A senior politician accused of lying in the council chamber did not breach the members' code of conduct, an investigation has found.

Councillor Dean Cohen faced a panel of senior council representatives yesterday over claims made by his predecessor Councillor Brian Coleman.

The Conservative cabinet member was accused of misleading full council when he failed to explain that he had not attended the last two meetings of the North London Waste Authority, on which he represents the authority and at which important decisions regarding the borough were being made.

When asked how he had voted on the subject of procurement for waste disposal at the latest meeting, Councillor Cohen refused, pointing to confidentiality rules.

But records show he was not at the meeting at all - or the previous one - and the NLWA committee was forced to approve an extension to the six-month absence limit for members before they are expelled.

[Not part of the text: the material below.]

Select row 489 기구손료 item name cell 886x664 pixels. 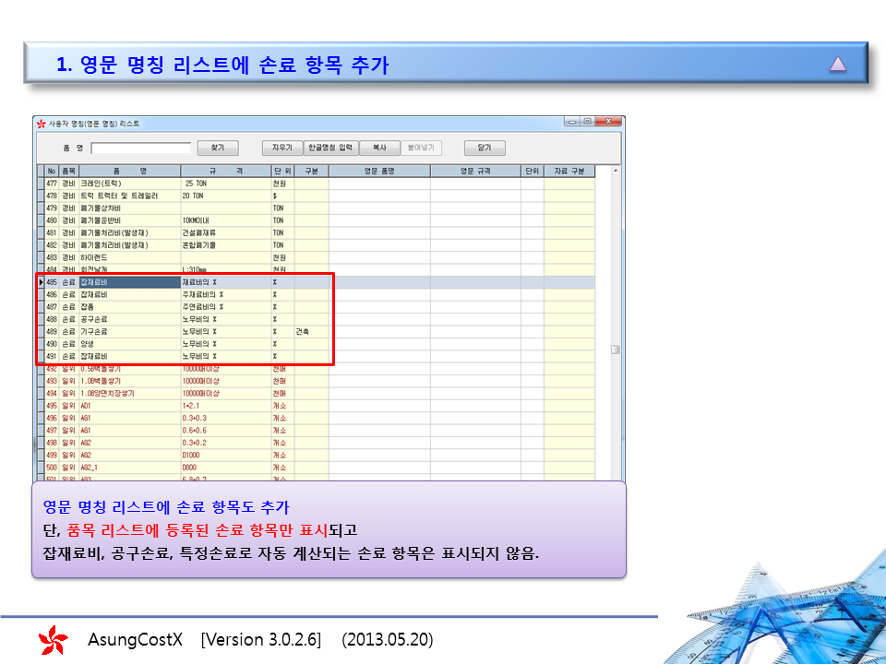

His predecessor, former Tory and now independent councillor Brian Coleman, claimed the environment portfolio holder was not being open and honest and made a complaint to the council’s monitoring officer.

The monitoring officer concluded the matter should be taken to a formal process, but the group leader’s panel yesterday cleared Councillor Cohen of wrongdoing.

Councillor Cohen previously said he had nothing to hide. But Councillor Coleman described his successor’s actions as “the most outrageous behaviour from a councillor I have witnessed at a council meeting”.